Bila ditanya mengapa mereka dianggap hina?, akan banyak alasan yang kita temukan dalam ayat-ayat maupun hadits Rasul. Kehinaan suatu kaum bisa ditilik dari rendahnya tujuan dan cita-cita mereka. Orang-orang kafir itu dipandang hina oleh Allah, karena puncak obsesi mereka adalah dunia yang hina, yang paling mereka buru adalah kenikmatan yang fana, tak sebanding dengan kenikmatan akhirat, baik dari sisi kadar maupun masanya. Allah telah menyingkap keinginan yang diimpikan mereka melalui firmanNya dalam surat An-Najm ayat 29-30:
فَأَعْرِضْ عَن مَّن تَوَلَّى عَن ذِكْرِنَا وَلَمْ يُرِدْ إِلا الْحَيَاةَ الدُّنْيَا ﴿٢٩﴾ ذَلِكَ مَبْلَغُهُم مّنَ الْعِلْمِ إِنَّ رَبَّكَ هُوَ أَعْلَمُ بِمَن ضَلَّ عَن سَبِيلِهِ وَهُوَ أَعْلَمُ بِمَنِ اهْتَدَى ﴿٣٠﴾
“Maka berpalinglah (hai Muhammad) dari orang yang berpaling dari peringatan Kami, dan tidak mengingini kecuali kehidupan duniawi. Itulah sejauh-jauh pengetahuan mereka. Sesungguhnya Tuhanmu, Dialah yang paling mengetahui siapa yang tersesat dari jalan-Nya dan Dia pulalah yang paling mengetahui siapa yang mendapat petunjuk”.

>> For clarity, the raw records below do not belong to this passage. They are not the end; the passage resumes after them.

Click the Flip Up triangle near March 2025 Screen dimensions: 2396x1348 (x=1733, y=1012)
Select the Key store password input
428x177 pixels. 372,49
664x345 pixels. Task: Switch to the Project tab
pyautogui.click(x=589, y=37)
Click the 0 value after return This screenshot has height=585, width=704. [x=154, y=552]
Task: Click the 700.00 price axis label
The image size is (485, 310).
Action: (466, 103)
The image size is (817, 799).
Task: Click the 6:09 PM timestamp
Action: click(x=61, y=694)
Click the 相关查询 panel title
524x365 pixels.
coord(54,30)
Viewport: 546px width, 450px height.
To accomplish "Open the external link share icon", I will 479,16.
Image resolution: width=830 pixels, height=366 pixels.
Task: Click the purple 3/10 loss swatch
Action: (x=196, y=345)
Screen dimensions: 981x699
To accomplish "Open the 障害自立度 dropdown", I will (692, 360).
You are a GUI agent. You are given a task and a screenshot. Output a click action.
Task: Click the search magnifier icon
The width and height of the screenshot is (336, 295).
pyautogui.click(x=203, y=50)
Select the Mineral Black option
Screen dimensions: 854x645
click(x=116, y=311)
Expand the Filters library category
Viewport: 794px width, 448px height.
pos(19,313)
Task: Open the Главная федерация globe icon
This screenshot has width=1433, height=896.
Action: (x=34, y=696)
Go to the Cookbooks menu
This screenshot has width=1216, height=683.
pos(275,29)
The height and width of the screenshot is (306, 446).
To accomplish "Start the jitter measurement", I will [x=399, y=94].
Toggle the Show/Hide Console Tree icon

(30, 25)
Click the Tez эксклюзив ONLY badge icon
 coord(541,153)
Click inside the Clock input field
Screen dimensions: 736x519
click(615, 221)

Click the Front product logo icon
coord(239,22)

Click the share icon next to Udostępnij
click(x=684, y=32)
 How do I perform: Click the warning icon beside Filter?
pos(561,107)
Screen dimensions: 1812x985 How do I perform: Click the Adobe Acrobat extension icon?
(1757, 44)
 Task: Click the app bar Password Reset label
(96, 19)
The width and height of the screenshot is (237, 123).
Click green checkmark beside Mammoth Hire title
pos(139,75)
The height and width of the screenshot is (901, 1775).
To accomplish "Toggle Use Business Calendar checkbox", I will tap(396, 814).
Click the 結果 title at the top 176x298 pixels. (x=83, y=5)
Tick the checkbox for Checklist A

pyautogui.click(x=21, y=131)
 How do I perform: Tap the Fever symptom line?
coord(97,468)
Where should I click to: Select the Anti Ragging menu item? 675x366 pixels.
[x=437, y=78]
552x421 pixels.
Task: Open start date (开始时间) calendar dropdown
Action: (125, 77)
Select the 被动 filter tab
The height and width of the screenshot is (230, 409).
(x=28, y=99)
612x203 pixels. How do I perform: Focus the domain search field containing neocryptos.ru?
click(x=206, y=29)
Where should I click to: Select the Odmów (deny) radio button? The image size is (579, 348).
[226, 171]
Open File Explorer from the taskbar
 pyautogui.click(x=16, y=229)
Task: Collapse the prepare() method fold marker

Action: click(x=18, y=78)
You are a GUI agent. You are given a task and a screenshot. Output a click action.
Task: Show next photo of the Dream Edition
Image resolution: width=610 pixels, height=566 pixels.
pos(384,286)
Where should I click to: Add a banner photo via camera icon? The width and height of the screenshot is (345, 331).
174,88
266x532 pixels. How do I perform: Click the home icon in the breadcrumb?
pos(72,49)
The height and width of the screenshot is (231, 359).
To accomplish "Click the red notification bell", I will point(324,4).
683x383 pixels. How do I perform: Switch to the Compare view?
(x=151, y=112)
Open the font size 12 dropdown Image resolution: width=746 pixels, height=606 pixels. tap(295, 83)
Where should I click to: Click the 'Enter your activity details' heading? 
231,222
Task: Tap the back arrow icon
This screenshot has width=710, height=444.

Memburu kesenangan duniawi adalah obsesi terbesar mereka. Padahal, gambaran rendahnya nilai dunia dibanding akhirat digambarkan Nabi Muhammad seumpama tetesan air yang menempel di jari-jari, dibanding seluruh air yang ada di Samudera, sungguh tak terukur jauhnya selisih antara keduanya. Karena murahnya nilai dunia di sisi Allah, maka Allah memberikan kekayaan dunia kepada siapapun, tanpa membedakan yang mukmin dan yang kafir, yang dicinta maupun yang dibenci. Andai saja dunia itu berharga di sisi Allah, tentu Dia hanya akan menganugerahkan kepada orang-orang yang dicintainya saja. Rasulullah SAW bersabda, artinya:“Seandainya dunia itu di sisi Allah senilai dengan sebelah sayap nyamuk, niscaya Allah tidak memberikan minum kepada orang kafir, meski hanya seteguk air.” (HR Tirmidzi, beliau mengatakan shahih).
Begitu rendah cita-cita orang yang tak beriman. Karenanya, sehebat apapun mereka, Allah menganggapnya sebagai kaum yang tidak menggunakan akal untuk menuju Allah, tidak memahami hakikat makna hidup yang sesungguhnya. Bagaimana mereka jadikan dunia sebagai tujuan akhir hidupnya, sedangkan ujung dari kehidupannya adalah kematian?. Boleh jadi ajal datang sebelum mereka sempat menikmati jerih payahnya, selain hanya sedikit saja. Tidak jarang pula, kenikmatan dunia yang nilainya rendah itu harus dibayar dengan penderitaan yang kekal di neraka. Maha Suci Allah yang berfirman:
لاَ يَغُرَّنَّكَ تَقَلُّبُ الَّذِينَ كَفَرُواْ فِي الْبِلاَدِ ﴿١٩٦﴾ مَتَاعٌ قَلِيلٌ ثُمَّ مَأْوَاهُمْ جَهَنَّمُ وَبِئْسَ الْمِهَادُ ﴿١٩٧﴾
”Janganlah sekali-kali kamu terpedaya oleh kebebasan orang-orang kafir bergerak di dalam negeri. Itu hanyalah kesenangan sementara, kemudian tempat tinggal mereka ialah Jahannam; dan Jahannam itu adalah tempat yang seburuk-buruknya.” (QS. Ali Imran 196 – 197).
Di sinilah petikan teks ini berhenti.